It's usually owners of new cars who are bothered by seepage because none of the more serious engine and mechanical problems that will inevitably follow have had time to surface yet. In time, you'll either pretend not to see the seepage altogether or wipe it off quickly with a rag while trying to figure out why the inside sidewall of one of your rear tires is suddenly covered with oil. And, by the way, if you get into the habit of not looking under the car, you'll never have to deal with seepage at all.
The creators of these engines incorporated seepage in the design as a means to sharpen our observational and deductive skills. Seepage never actually occurs at the place where the oil accumulates. The source is generally somewhere upwind or upstream, but not necessarily. Things as obscure as capillary action will move the oil around and I'm convinced that other forces not yet discovered by science are involved as well.

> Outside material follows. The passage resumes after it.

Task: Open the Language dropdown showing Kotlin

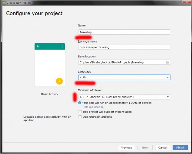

My particular car is subject to temporal seepage. Nothing ever seeps while I'm watching. I can wipe off the seepage after a drive and if it stays parked for two months, there's no subsequent oil accumulation. The more gullible will say that this means that small gaps open as the engine is driven and heats up, or that crankcase pressure is to blame, but I know the sources are supernatural.
The only good news is that most of us now have a pretty steady flow of Amazon boxes through our garages, and that is some of the most absorbent cardboard available.